*** Opening of DATA TO EXAMINE ***

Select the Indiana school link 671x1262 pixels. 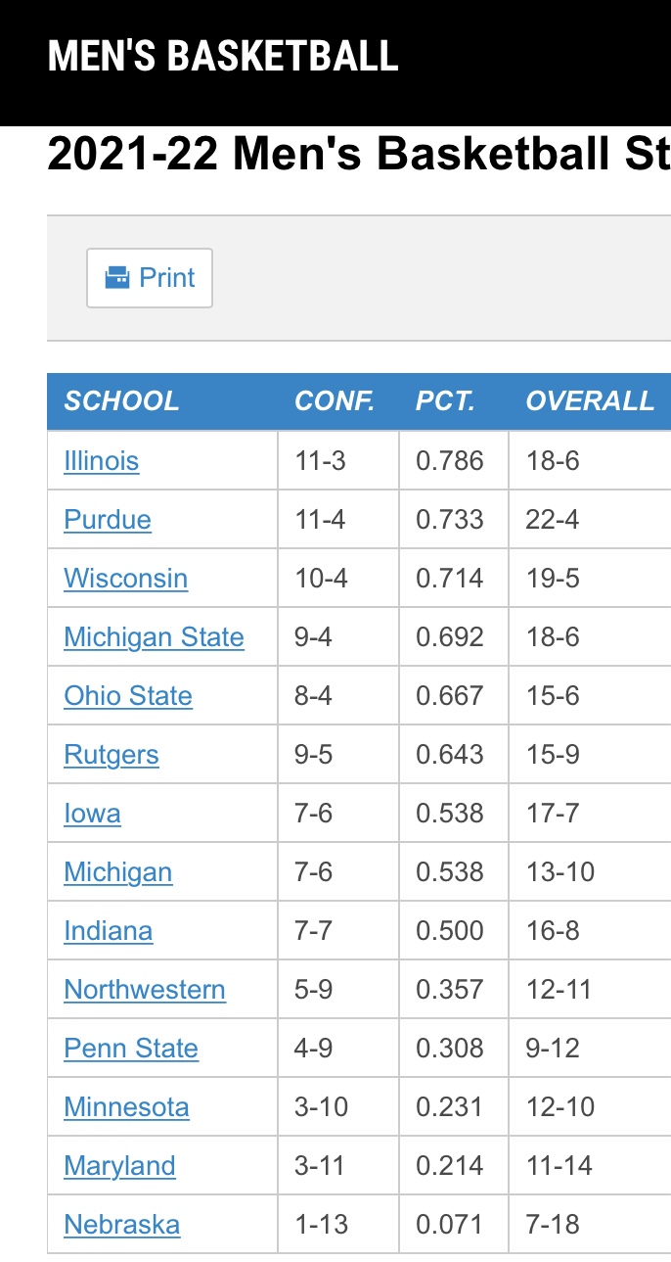[109, 931]
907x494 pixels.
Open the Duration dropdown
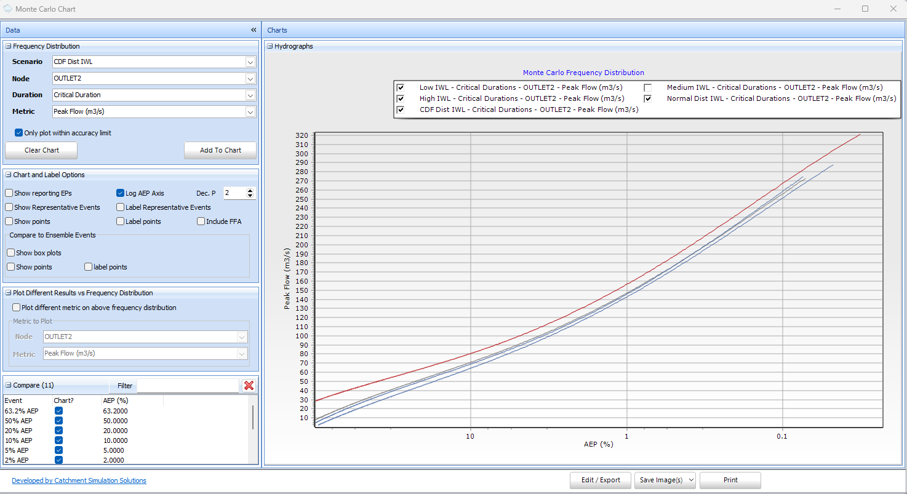(x=250, y=95)
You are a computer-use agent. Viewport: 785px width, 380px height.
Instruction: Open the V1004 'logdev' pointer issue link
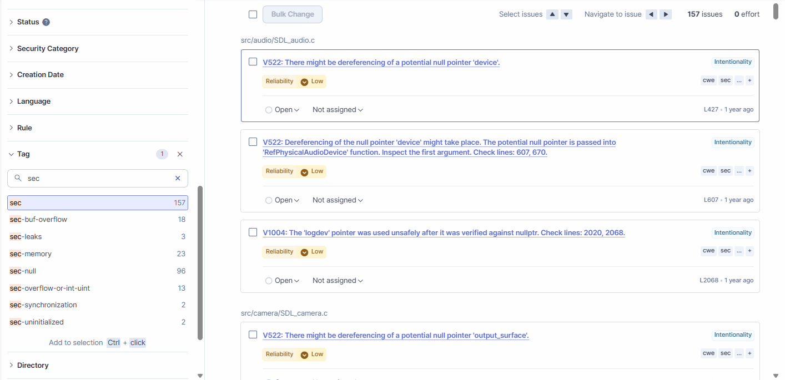coord(444,233)
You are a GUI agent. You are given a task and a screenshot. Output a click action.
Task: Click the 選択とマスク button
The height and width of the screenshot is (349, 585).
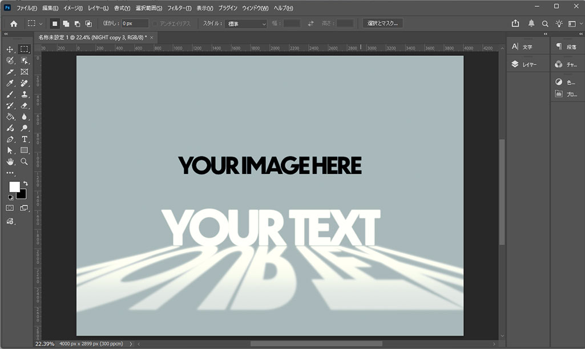[x=383, y=23]
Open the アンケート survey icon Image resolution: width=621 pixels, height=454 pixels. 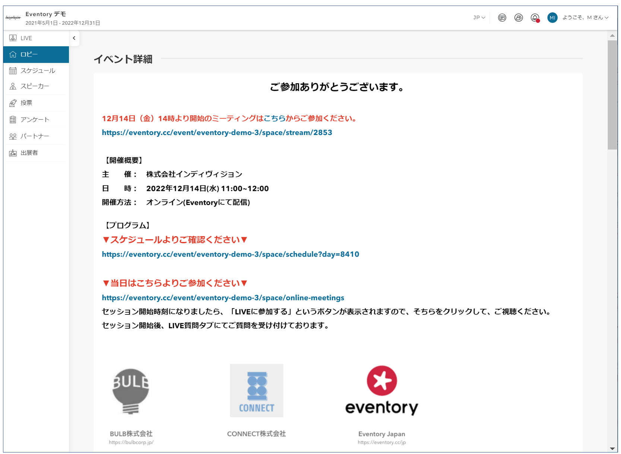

*** Close of DATA TO EXAMINE ***

Please copy out each line of the data in which the word "agent" occurs.

### [ANSWER SPACE]
You are a computer-use agent. Viewport: 785px width, 380px height.
You are a GUI agent. You are given a task and a screenshot. Output a click action.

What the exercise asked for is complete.